No dicionário Houaiss, codificar significa: “reunir numa só obra textos, documentos, extratos oriundos de diversas fontes; coligir, compilar”. Vejamos, pois, se é pertinente essa qualificação a Kardec.
Ora, é exatamente essa a ideia que a maioria dos espíritas tem a respeito do trabalho de Kardec. Há muito tempo, já desde o meu livro Para entender Allan Kardec, venho apontado que o papel de Kardec no Espiritismo não foi apenas o de compilador, organizador de ideias prontas, vindas dos Espíritos. Essa visão, bem típica do movimento espírita brasileiro, reduz o Espiritismo a uma revelação acabada, sacralizada, e a função de Kardec a uma espécie de secretário dos Espíritos. Bem diferente é o que ele pensava sobre seu próprio trabalho. Diz ele em Obras Póstumas:
“Conduzi-me, pois, com os Espíritos, como houvera feito com homens. Para mim, eles foram, do menor ao maior, meios de me informar e não reveladores predestinados.”
E na Gênese:
“O homem concorre para a revelação com o seu raciocínio e o seu critério; desde que os Espíritos se limitam a pô-lo no caminho das deduções que ele pode tirar da observação dos fatos. Ora, as manifestações (…) são fatos que o homem estuda para lhes deduzir a lei, auxiliado nesse trabalho por Espíritos de todas as categorias, que, de tal modo, são mais colaboradores seus do que reveladores, no sentido usual do termo.”

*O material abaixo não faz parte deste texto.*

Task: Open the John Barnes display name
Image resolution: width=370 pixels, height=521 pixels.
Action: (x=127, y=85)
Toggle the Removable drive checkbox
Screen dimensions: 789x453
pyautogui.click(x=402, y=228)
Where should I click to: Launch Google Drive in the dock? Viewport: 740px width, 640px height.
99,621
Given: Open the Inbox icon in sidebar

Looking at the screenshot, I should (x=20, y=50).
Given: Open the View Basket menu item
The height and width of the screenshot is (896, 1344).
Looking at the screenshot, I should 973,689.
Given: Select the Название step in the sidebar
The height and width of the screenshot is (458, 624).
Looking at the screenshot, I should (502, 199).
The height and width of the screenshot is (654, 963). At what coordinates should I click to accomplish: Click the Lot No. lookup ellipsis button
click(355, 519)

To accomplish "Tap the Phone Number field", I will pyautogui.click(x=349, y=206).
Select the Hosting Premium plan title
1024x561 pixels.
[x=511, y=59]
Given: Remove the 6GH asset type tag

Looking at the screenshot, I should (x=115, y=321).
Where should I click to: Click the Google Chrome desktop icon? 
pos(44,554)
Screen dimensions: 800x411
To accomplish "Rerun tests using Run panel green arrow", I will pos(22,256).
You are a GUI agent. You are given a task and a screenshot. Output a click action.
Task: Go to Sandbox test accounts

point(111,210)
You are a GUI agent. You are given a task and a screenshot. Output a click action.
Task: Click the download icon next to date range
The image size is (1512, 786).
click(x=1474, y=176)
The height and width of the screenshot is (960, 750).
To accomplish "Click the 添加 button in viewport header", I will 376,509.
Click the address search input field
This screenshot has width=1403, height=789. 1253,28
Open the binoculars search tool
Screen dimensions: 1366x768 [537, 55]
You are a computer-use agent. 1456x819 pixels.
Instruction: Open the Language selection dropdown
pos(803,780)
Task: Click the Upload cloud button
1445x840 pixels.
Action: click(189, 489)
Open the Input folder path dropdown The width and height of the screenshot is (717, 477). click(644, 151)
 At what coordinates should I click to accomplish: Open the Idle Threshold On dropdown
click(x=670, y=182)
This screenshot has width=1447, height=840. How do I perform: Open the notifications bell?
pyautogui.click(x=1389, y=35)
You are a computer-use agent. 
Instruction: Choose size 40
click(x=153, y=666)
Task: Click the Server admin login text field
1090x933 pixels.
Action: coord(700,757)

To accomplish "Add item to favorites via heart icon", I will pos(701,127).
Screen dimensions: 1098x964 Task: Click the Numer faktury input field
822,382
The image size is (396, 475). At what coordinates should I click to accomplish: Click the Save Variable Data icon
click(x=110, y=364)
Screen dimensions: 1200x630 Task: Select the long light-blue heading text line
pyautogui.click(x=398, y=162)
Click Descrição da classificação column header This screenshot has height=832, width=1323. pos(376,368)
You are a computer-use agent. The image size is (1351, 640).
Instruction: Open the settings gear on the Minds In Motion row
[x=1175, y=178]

Na verdade, Kardec foi um pesquisador, criador de um método genial que reúne a investigação científica dos fenômenos mediúnicos, com a articulação racional, filosófica e a revelação espiritual. Pela primeira vez na história da humanidade, a revelação é passada pelo crivo científico e a ciência se abeira da espiritualidade com métodos próprios de observação. Esse método de abordagem foi desenvolvido por Kardec e não pelos Espíritos.
No Brasil, justamente por termos perdido ou não compreendido suficientemente os critérios de racionalidade e pesquisa que Kardec criou para a análise dos fenômenos mediúnicos, ficamos apenas com a revelação, aceita cegamente. Por isso, o termo codificador combina melhor com essa nossa visão caseira do Espiritismo, como algo meramente revelado e não pesquisado e concebido pelo ser humano, em diálogo com os Espíritos.
Portanto, impõe-se resgatar Kardec como o grande pesquisador, pensador, fundador do Espiritismo – ainda muito desconhecido, desconsiderado e incompreendido, por não-espíritas e pelos próprios que se dizem seus seguidores.
Dora Incontri
Na Revista Espírita encontra-se outros espíritos o chamando de “mestre”, por exemplo. Nunca havia pensando num efeito prático de restringir Kardec quando se usa o termo codificador.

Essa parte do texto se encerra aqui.